Exploration of the Basal Ganglia

Open BG for an exploration of a basic model of go vs. nogo action selection and learning dynamics in the basal ganglia. This model also allows you to investigate the effects of Parkinson's disease and dopaminergic medications.

Dopamine and Temporal Difference Reinforcement Learning

Figure 7.5: Characteristic patterns of neural firing of the dopaminergic neurons in the ventral tegmental area (VTA) and substantia nigra pars compacta (SNc), in a simple conditioning task. Prior to conditioning, when a reward is delivered, the dopamine neurons fire a burst of activity (top panel -- histogram on top shows sum of neural spikes across the repeated recording traces shown below, with each row being a different recording trial). After the animal has learned to associate a conditioned stimulus (CS) (e.g., a tone) with the reward, the dopamine neurons now fire to the onset of the CS, and not to the reward itself. If a reward is withheld after the CS, there is a dip or pause in dopamine firing, indicating that there was some kind of prediction of the reward, and when it failed to arrive, there was a negative prediction error. This overall pattern of firing across conditions is highly consistent with reinforcement learning models based on reward prediction error.

Although we considered above how phasic changes in dopamine can drive Go and NoGo learning to select the most rewarding actions and to avoid less rewarding ones, we have not addressed above how dopamine neurons come to represent these phasic signals for driving learning. One of the most exciting discoveries in recent years was the finding that dopamine neurons in the ventral tegmental area (VTA) and substantia nigra pars compacta (SNc) behave in accord with reinforcement learning models based on reward prediction error. Unlike some popular misconceptions, these dopamine neurons do not encode raw reward value directly. Instead, they encode the difference between reward received versus an expectation of reward. This is shown in Figure 7.5Figure 7.5: if there is no expectation of reward, then dopamine neurons fire to the reward, reflecting a positive reward prediction error (zero expectation, positive reward). If a conditioned stimulus (CS, e.g., a tone or light) reliably predicts a subsequent reward, then the neurons no longer fire to the reward itself, reflecting the lack of reward prediction error (expectation = reward). Instead, the dopamine neurons fire to the onset of the CS. If the reward is omitted following the CS, then the dopamine neurons actually go the other way (a "dip" or "pause" in the otherwise low tonic level of dopamine neuron firing), reflecting a negative reward prediction error (positive reward prediction, zero reward).
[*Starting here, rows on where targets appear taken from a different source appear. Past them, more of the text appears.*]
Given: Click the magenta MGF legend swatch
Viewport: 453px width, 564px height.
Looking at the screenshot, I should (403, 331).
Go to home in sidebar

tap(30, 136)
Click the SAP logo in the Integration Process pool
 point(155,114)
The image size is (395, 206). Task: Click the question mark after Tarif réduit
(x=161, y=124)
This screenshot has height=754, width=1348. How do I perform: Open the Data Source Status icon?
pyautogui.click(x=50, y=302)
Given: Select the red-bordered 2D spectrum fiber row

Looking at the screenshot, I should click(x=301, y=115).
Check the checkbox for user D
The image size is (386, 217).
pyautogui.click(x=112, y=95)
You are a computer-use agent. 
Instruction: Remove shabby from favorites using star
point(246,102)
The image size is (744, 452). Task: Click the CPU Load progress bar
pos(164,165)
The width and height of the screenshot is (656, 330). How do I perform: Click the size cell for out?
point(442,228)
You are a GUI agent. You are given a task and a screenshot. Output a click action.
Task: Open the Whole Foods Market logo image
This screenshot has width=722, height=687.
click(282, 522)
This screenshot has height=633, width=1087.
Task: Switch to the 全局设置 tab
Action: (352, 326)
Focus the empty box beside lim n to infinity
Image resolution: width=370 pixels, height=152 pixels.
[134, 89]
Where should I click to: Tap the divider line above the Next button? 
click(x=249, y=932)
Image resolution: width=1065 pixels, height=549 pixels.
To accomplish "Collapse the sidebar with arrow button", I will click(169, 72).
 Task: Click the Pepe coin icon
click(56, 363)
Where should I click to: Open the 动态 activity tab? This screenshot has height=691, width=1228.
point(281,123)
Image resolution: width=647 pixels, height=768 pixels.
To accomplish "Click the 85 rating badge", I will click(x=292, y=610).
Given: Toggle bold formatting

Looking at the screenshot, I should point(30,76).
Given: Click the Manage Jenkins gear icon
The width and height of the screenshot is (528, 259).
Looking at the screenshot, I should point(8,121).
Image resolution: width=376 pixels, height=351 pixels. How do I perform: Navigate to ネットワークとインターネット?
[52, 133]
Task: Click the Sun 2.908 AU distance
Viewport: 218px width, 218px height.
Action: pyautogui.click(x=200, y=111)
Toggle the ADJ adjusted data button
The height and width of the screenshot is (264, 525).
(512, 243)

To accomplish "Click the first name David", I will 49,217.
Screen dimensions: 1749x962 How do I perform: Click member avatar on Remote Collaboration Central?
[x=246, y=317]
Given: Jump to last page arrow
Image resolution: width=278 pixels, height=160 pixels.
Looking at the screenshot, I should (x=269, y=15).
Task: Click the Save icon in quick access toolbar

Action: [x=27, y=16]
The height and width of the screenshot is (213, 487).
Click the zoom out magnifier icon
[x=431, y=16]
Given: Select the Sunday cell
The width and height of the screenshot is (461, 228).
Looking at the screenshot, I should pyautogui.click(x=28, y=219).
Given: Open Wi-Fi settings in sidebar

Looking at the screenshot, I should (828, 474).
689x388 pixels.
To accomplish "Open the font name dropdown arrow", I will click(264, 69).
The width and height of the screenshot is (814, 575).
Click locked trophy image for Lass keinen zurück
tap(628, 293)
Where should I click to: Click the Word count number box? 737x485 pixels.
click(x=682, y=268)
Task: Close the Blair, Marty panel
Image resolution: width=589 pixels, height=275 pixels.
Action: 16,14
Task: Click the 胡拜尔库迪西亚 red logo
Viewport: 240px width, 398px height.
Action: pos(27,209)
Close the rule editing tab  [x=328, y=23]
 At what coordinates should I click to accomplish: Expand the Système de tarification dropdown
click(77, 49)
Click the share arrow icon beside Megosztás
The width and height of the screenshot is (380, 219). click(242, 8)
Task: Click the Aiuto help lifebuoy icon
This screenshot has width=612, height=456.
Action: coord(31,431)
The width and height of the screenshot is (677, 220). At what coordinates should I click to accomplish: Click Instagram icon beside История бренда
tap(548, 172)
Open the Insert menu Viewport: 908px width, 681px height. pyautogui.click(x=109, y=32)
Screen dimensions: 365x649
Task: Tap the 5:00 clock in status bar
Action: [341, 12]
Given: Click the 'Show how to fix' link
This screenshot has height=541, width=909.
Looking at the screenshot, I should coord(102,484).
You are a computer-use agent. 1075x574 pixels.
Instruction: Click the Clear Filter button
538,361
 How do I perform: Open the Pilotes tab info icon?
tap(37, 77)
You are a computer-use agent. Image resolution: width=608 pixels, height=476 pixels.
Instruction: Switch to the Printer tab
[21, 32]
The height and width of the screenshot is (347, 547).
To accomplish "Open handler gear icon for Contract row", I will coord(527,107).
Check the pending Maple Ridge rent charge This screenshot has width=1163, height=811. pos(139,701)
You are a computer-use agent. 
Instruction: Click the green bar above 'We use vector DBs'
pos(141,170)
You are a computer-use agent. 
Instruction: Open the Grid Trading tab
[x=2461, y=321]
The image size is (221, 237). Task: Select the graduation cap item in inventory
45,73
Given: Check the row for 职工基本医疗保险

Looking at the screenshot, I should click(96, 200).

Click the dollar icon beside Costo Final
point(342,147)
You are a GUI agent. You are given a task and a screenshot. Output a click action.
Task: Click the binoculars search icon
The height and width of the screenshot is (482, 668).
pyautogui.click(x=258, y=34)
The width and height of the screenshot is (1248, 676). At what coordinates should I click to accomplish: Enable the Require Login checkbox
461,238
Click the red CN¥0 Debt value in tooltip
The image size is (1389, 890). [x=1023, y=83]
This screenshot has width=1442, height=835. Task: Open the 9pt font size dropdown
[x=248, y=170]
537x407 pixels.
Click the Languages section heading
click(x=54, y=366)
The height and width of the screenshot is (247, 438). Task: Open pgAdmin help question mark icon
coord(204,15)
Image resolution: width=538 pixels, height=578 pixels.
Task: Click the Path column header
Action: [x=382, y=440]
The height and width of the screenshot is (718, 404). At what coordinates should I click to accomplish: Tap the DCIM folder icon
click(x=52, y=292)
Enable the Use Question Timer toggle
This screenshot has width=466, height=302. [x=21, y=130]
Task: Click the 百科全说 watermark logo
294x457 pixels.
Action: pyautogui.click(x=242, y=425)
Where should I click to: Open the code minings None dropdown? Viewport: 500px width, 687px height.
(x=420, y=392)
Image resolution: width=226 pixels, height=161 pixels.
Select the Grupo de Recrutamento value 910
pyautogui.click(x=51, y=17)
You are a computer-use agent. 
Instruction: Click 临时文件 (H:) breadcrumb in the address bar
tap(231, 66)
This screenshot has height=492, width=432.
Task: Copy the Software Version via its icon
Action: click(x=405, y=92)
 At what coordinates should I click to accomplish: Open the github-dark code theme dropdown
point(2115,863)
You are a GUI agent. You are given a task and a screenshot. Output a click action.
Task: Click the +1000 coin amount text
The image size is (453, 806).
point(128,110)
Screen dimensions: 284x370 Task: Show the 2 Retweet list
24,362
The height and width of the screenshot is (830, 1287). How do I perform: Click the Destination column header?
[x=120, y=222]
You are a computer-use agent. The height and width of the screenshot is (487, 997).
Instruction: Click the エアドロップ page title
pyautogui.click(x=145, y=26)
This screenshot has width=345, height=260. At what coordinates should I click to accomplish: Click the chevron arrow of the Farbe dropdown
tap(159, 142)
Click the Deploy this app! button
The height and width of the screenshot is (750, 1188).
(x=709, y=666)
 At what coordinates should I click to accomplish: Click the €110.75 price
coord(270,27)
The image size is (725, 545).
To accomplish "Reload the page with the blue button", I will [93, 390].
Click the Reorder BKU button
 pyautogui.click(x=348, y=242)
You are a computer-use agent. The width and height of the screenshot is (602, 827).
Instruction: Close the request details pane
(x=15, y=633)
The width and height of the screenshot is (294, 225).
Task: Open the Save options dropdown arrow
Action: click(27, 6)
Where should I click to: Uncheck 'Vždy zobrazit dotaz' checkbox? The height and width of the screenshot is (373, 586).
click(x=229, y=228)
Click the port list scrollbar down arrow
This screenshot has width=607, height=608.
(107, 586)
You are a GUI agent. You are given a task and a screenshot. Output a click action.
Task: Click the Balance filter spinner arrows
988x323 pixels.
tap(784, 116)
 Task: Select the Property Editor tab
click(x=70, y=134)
Computationally, the simplest model of reward prediction error is the Rescorla-Wagner conditioning model, which is mathematically identical to the delta rule as discussed in the Learning Mechanisms chapter, and is simply the difference between the actual reward and the expected reward:

  •  \delta = r - \hat{r}
  •  \delta = r - \sum x w

where \delta ("delta") is the reward prediction error, r is the amount of reward actually received, and \hat{r}=\sum x w is the amount of reward expected, which is computed as a weighted sum over input stimuli x with weights w. The weights adapt to try to accurately predict the actual reward values, and in fact this delta value specifies the direction in which the weights should change:

  •  \Delta w = \delta x

This is identical to the delta learning rule, including the important dependence on the stimulus activity x -- you only want to change the weights for stimuli that are actually present (i.e., non-zero x's).

When the reward prediction is correct, then the actual reward value is cancelled out by the prediction, as shown in the second panel in Figure 7.5Figure 7.5. This rule also accurately predicts the other cases shown in the figure too (positive and negative reward prediction errors).

What the Rescorla-Wagner model fails to capture is the firing of dopamine to the onset of the CS in the second panel in Figure 7.5Figure 7.5. However, a slightly more complex model known as the temporal differences (TD) learning rule does capture this CS-onset firing, by introducing time into the equation (as the name suggests). Relative to Rescorla-Wagner, TD just adds one additional term to the delta equation, representing the future reward values that might come later in time:

  •  \delta = (r + f) - \hat{r}

where f represents the future rewards, and now the reward expectation \hat{r}=\sum x w has to try to anticipate both the current reward r and this future reward f. In a simple conditioning task, where the CS reliably predicts a subsequent reward, the onset of the CS results in an increase in this f value, because once the CS arrives, there is a high probability of reward in the near future. Furthermore, this f itself is not predictable, because the onset of the CS is not predicted by any earlier cue (and if it was, then that earlier cue would be the real CS, and drive the dopamine burst). Therefore, the r-hat expectation cannot cancel out the f value, and a dopamine burst ensues.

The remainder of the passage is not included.